TASK PROMPT: Please reproduce verbatim the lines below, from the first through the one with "Click the Setup".

Dataset records:
----

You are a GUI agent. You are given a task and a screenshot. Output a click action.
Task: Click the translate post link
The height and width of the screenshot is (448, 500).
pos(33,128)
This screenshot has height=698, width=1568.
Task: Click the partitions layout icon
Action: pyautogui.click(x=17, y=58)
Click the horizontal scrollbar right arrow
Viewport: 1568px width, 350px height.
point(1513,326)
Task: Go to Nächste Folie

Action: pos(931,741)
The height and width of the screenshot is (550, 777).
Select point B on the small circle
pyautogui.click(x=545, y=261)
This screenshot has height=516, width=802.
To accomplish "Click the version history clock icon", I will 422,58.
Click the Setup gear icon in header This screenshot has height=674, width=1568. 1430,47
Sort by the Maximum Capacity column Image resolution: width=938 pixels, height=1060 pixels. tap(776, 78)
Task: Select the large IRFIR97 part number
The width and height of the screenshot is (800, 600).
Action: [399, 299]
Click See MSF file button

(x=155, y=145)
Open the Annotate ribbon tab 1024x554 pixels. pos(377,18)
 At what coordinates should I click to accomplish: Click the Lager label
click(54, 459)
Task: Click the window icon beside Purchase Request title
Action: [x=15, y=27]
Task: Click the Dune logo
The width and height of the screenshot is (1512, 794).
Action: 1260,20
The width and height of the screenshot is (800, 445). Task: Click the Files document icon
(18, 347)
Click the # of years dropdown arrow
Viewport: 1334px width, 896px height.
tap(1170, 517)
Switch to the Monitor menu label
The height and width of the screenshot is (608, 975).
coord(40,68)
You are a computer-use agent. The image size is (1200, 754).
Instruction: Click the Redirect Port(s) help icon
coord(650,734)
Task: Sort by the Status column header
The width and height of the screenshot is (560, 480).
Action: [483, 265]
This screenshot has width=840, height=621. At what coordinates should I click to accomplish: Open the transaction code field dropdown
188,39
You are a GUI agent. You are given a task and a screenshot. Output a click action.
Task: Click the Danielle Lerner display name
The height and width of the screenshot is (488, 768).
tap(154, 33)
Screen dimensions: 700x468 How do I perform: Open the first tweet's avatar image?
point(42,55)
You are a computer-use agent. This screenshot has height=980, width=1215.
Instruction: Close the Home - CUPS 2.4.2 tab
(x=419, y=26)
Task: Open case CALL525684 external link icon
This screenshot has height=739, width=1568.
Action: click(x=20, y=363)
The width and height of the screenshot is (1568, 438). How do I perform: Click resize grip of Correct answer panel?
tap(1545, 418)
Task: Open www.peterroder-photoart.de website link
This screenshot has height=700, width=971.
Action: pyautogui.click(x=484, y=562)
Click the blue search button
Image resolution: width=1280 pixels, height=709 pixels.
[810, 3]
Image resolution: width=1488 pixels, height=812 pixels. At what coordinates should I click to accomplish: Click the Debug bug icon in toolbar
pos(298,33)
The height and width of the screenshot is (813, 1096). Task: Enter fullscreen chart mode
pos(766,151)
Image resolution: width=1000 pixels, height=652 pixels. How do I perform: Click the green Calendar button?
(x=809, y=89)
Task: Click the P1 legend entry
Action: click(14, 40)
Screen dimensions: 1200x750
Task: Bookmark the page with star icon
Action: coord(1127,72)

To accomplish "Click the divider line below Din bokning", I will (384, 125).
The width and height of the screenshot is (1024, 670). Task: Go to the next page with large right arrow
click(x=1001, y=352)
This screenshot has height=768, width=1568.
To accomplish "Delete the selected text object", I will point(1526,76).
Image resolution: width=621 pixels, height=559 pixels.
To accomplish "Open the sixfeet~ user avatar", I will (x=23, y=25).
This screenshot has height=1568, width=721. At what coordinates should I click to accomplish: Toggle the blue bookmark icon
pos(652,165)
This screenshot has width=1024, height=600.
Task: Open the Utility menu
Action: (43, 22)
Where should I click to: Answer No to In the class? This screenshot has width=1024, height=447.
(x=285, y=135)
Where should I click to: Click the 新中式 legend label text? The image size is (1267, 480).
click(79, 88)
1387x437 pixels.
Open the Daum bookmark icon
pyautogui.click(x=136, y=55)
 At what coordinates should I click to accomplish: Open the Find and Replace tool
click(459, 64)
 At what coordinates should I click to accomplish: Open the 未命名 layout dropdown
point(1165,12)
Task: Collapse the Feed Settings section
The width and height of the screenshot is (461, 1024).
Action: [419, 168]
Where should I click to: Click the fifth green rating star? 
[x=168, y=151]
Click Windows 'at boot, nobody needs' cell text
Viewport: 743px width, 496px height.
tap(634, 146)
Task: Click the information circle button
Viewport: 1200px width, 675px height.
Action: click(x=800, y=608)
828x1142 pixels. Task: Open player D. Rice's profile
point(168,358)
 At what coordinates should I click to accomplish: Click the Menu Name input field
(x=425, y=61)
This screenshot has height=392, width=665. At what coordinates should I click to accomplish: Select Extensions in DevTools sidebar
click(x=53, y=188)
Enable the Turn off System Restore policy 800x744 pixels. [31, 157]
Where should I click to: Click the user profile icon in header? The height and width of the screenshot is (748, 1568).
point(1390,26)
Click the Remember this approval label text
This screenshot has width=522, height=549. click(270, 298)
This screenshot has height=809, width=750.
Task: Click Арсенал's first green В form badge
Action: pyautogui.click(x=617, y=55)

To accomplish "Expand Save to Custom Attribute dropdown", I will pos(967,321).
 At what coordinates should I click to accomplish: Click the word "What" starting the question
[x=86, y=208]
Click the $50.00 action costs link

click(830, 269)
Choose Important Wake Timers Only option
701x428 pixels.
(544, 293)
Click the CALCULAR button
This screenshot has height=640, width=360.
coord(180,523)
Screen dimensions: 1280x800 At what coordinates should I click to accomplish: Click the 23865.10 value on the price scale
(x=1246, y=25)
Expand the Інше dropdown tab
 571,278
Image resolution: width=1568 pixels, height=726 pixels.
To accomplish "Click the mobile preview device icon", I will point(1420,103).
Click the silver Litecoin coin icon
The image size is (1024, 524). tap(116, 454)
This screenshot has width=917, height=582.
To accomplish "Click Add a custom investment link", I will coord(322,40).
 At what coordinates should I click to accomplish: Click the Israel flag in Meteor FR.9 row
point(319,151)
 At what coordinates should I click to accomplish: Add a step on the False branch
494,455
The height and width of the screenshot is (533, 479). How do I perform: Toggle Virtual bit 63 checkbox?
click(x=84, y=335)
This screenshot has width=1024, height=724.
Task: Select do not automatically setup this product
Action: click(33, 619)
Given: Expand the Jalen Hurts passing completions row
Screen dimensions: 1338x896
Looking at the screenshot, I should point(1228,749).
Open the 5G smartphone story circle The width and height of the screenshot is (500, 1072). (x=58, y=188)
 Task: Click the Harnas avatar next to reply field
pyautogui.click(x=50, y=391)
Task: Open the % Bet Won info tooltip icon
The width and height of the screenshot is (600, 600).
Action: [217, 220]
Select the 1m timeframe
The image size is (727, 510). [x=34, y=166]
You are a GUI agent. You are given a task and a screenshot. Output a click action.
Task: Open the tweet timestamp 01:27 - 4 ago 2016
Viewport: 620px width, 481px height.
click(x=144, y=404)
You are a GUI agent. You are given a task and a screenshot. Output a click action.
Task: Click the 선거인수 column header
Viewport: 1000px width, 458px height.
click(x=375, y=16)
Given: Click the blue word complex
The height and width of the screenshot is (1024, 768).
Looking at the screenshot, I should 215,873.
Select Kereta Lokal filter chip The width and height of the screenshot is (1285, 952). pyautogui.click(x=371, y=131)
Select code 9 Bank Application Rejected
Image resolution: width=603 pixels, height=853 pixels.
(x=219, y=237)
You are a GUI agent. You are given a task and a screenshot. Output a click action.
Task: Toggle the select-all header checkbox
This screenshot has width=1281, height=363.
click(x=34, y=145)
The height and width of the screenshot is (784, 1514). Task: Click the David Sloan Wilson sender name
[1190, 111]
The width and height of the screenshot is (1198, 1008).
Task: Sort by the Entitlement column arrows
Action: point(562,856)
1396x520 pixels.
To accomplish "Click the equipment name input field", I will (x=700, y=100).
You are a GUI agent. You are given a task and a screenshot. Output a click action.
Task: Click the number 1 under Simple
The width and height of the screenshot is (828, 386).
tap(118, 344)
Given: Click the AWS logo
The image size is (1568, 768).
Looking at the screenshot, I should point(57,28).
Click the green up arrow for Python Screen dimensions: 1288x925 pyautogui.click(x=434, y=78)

----

ANSWER BELOW:
You are a GUI agent. You are given a task and a screenshot. Output a click action.
Task: Click the translate post link
The height and width of the screenshot is (448, 500).
pos(33,128)
This screenshot has height=698, width=1568.
Task: Click the partitions layout icon
Action: pyautogui.click(x=17, y=58)
Click the horizontal scrollbar right arrow
Viewport: 1568px width, 350px height.
point(1513,326)
Task: Go to Nächste Folie

Action: pos(931,741)
The height and width of the screenshot is (550, 777).
Select point B on the small circle
pyautogui.click(x=545, y=261)
This screenshot has height=516, width=802.
To accomplish "Click the version history clock icon", I will 422,58.
Click the Setup gear icon in header This screenshot has height=674, width=1568. 1430,47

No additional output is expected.